All processors in Nova Scotia agreed to delay the season while procedures and protocols were implemented, and workers are trained.

Cst. Heidi Stevenson

STRAIT AREA: As people around the province, the country, and the world tried to come to grips with what happened on Apr. 18 and 19 in central Nova Scotia, so too did local residents.

Cst. Heidi Stevenson was killed in the line of duty on Apr. 19 in Shubenacadie while attending the scene of an active shooter. She left behind a husband and two children.

Born in 1971 to parents Avon Brophy and David Burkholder, Cst. Stevenson grew up in Antigonish.

The future mountie graduated from Dr.

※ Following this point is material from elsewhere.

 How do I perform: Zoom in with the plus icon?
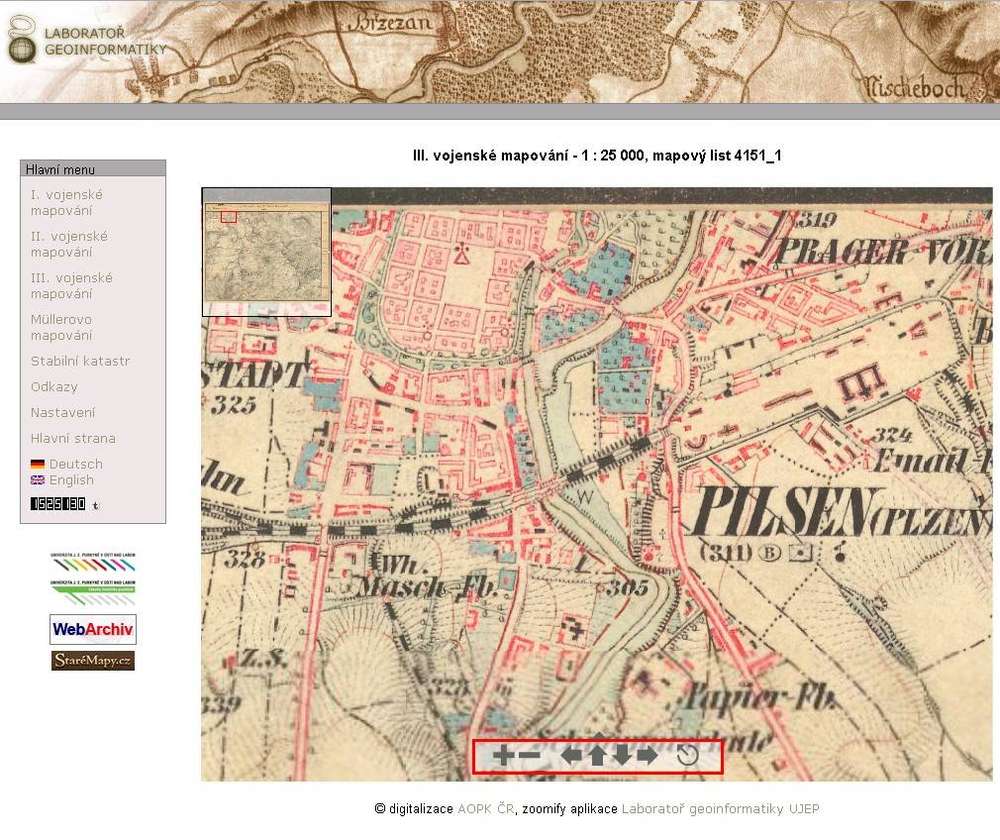(x=502, y=756)
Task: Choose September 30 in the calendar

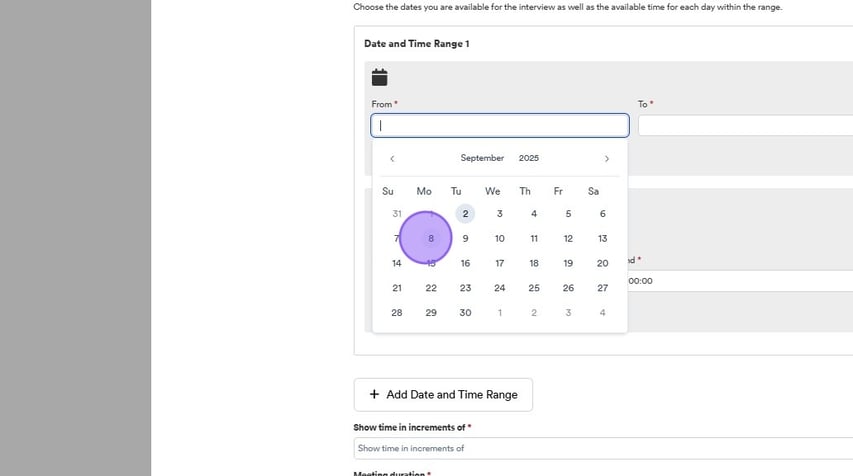Action: [465, 313]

J.H. Gillis Regional High School in Antigonish in 1989 and according to her yearbook, was known for her “unmistakable laugh.”

Antigonish County Warden Owen McCarron said Apr. 18 and 19 will go down in history as two of the most devastating days Nova Scotia has ever endured.

In particular, the warden shared words for the family and Cst. Stevenson’s colleagues, noting that “Constable Heidi Stevenson formally called Antigonish home and we grieve along with you.”

After word of the mass murder travelled around the region, municipal councils, RCMP detachments, provincial and private offices, post offices, residents, and businesses lowered their flags out of respect for the 22 victims of Canada’s worst mass shooting.

In days following the shootings and fires, residents around the Strait area participated in vigils, sent on-line condolences, reached out to friends and family in the affected areas, and volunteer fire departments participated by running the lights on their vehicles, all in tribute to the victims, families and communities impacted by this tragedy.

Strait area RCMP detachments also participated in the Apr. 24 tribute to Cst. Stevenson.